_DESCRIPTION OF THE TASK_
What lines below hold the string "Given"? Copy them all.

(Dataset entries)

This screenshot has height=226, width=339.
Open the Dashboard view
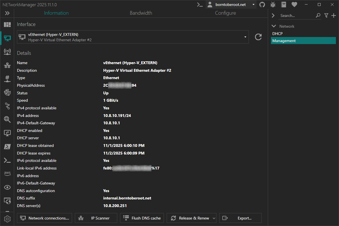click(7, 25)
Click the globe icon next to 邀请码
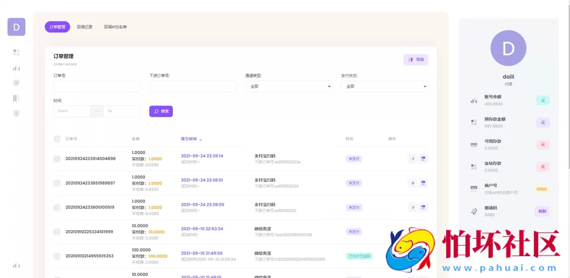Screen dimensions: 570x278 [x=473, y=211]
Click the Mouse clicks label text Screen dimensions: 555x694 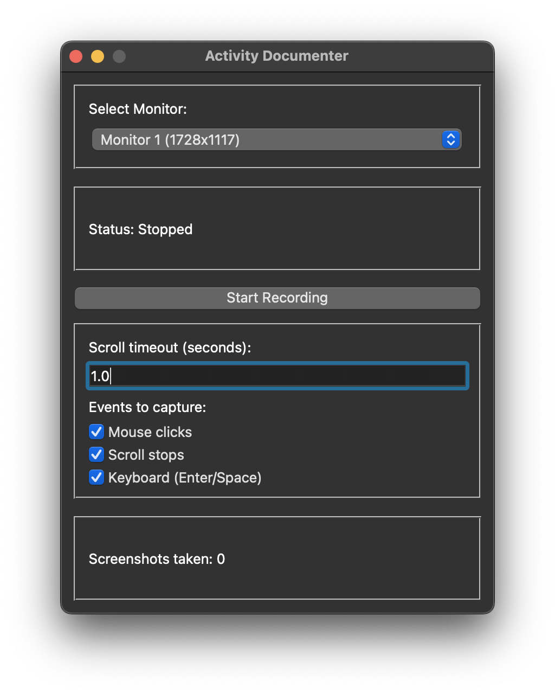(150, 432)
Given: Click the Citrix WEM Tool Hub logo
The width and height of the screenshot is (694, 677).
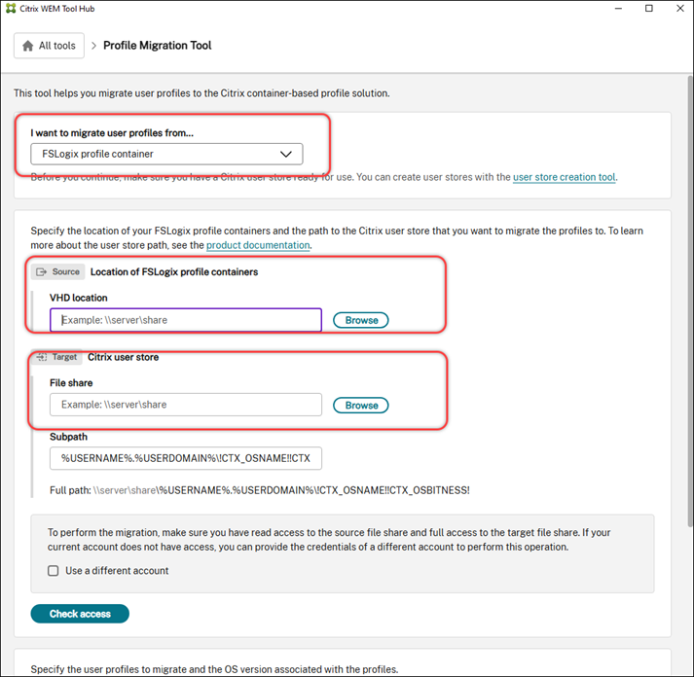Looking at the screenshot, I should click(x=11, y=9).
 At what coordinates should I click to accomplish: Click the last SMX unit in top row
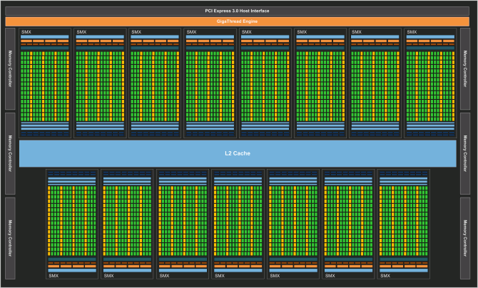[x=429, y=83]
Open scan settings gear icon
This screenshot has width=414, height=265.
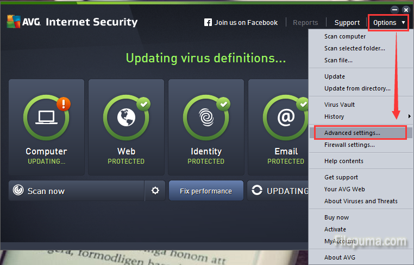[x=155, y=191]
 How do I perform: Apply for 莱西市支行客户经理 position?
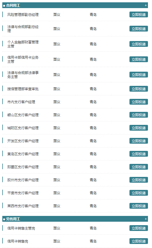point(138,206)
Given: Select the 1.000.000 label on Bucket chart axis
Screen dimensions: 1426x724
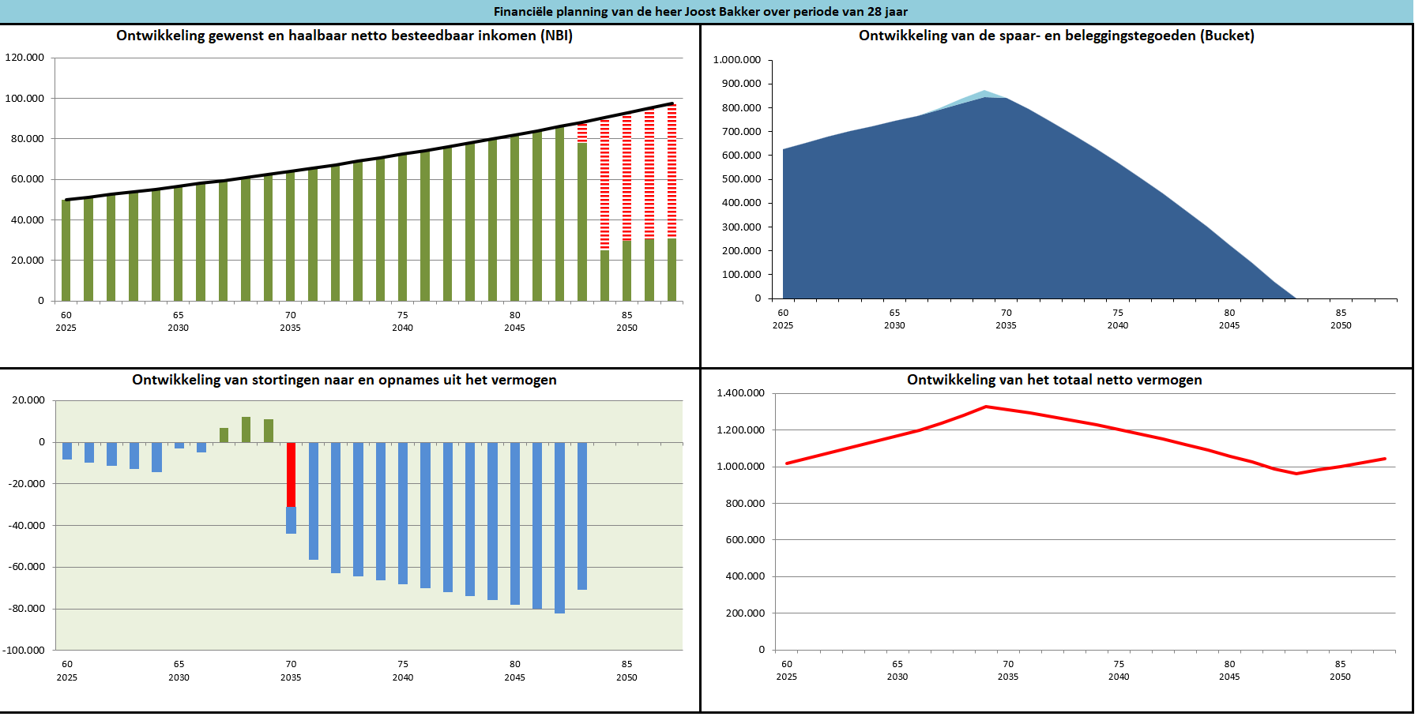Looking at the screenshot, I should [x=736, y=60].
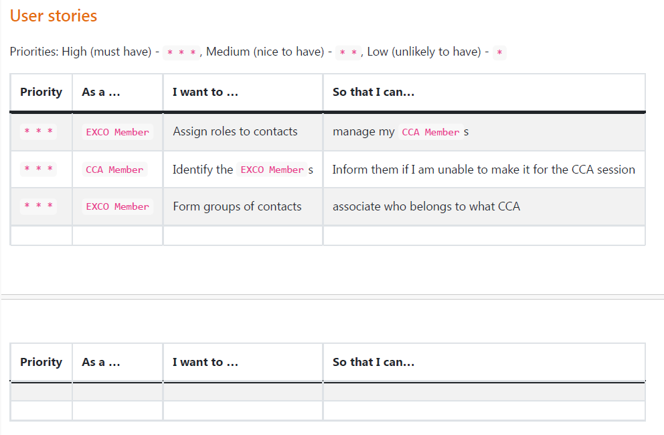Click the "Priorities: High (must have)" legend text

(81, 52)
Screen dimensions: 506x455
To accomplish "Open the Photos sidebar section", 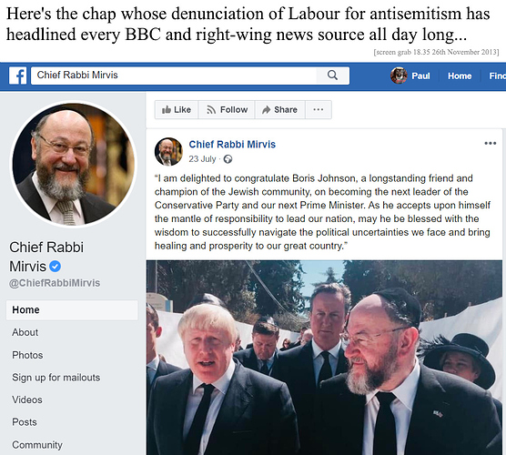I will 27,355.
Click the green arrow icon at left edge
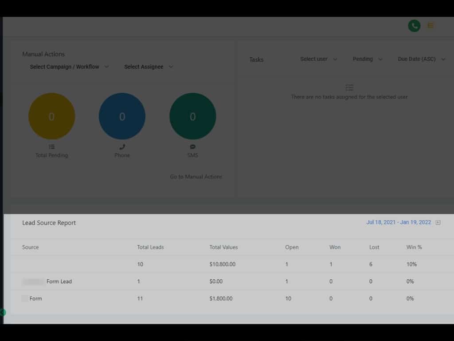The width and height of the screenshot is (454, 341). click(3, 313)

_EXERCISE SOLUTION_
Given: Click the Citrix WEM Tool Hub logo
Given: Select the 1.000.000 label on Bucket chart axis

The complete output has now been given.